3 Keys For Headache Treatment

I had a patient in the office this week with a severe headache.  Headache is a common problem that can be tough to treat.  My patient’s experience really made me think it’s time to write about headache treatment.

My family has a strong tendency towards migraine.  Both my parents, myself, and both my sons have migraine.  My personal experience with migraine has made me learn a lot about headache in general.  Also, headache is very common problem we see often in primary care.

In thinking about headaches and headache treatment, there are 3 keys to choosing the right therapy.

What type of headache is it?

Choosing the right headache treatment depends on knowing what kind of headache you have.

Tension headaches are by far the most common type of headache.  That’s the headache that’s felt in the temples and in a band around the head.  Sometimes it is felt in the back of the head and radiates around the head.  This type of headache is thought to be caused by muscle tension in the neck and in the muscles of the head and face.

Migraine is usually felt in one side of the head, often centered near the eye, is severe and pounding or throbbing in character, and has associated nausea and sensitivity to light and sound. Some patients have a vision problem called an aura that comes before the headache starts. We don’t really know what causes migraine.  Usually there is a family history.

Sinus headache is just what its name suggests, pain caused by sinus pressure.  It is felt in the forehead, cheeks or behind the ears and sometimes radiates to the top of the head. There is usually associated congestion and other sinus symptoms.

The last major and (thankfully) most uncommon type of recurrent headache is cluster headache.  These mostly affect men, are brief but sharp, stabbing, severe pains centered in one eye.  That eye usually gets red and watery and sometimes the nose runs on that side.

Other, more serious causes of headache are rare but do happen.  These include brain tumor, aneurysms and other vascular problems, meningitis, and other causes of increased pressure inside the head.

How often do you have them?

The more often you have headaches, the more difficult they are to treat. If you have headaches more than 8-10 times per month, you should definitely see your doctor.  If you have 15 or more headache days per month, that is considered chronic daily headache.

Daily suppressive medication will decrease the frequency and intensity of chronic headaches.  Taking abortive treatment alone (medication to make the headache go away once you have it) will NOT work.

Taking over-the-counter medication for chronic daily headache will actually make the headache worse.  This is due to something called rebound, where the temporary relief of headache actually makes the headache come back stronger once the medicine wears off.

If your headaches are frequent please see your doctor.  The sooner you get started evaluating and treating your headaches the sooner you will feel better.

Are you doing anything that is making your headaches worse?
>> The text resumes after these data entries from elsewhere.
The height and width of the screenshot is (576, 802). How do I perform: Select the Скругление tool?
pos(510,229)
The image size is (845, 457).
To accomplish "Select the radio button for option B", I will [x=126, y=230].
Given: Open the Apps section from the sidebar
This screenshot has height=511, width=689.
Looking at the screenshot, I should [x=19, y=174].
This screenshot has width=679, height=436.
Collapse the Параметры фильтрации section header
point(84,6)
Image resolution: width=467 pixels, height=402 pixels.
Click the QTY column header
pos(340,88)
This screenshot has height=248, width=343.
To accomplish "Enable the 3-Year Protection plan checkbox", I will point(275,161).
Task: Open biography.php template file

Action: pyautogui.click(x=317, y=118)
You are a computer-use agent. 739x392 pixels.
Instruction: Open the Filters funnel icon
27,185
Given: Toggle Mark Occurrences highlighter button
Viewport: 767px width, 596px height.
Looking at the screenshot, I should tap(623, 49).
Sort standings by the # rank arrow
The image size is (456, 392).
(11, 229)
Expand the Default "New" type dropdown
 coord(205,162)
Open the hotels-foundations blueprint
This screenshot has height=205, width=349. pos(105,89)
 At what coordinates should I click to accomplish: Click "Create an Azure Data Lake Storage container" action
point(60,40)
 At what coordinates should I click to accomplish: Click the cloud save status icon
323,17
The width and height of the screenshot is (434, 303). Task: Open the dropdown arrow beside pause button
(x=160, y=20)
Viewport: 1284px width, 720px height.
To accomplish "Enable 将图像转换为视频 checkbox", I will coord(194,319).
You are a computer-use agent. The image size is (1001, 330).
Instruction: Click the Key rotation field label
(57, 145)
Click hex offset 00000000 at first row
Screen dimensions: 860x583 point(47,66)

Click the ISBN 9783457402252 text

In addition to taking over-the-counter pain relievers too frequently, there are a number of things people do that can trigger or worsen headaches.  Not getting enough sleep, not drinking enough water, and eating too many sweets are examples of common mistakes that can make chronic headaches worse.  Chronic headaches are a common symptom of sleep apnea.

Do you have any nutritional deficiencies?  More than 50% of Americans don’t get enough magnesium in their diet.  Stress makes you need more B vitamins.  Magnesium and B vitamin deficiencies can cause headaches, and taking supplements can help keep them away.

Are you eating foods that may trigger headaches?  Some common headache triggers are chocolate, red wine, aged cheese and MSG.  I have patients who have chronic headaches whose headaches have gone away when they have identified and eliminated foods to which they are sensitive, like wheat gluten and dairy.

There are 3 keys to headache treatment.  Your doctor will help figure out what type of headache you have and what treatment is best, and will also explore whether you’re doing anything that is contributing to your headaches.  Successful headache treatment depends on it!

QUESTION:  Do you suffer with headaches?  What do you do about them?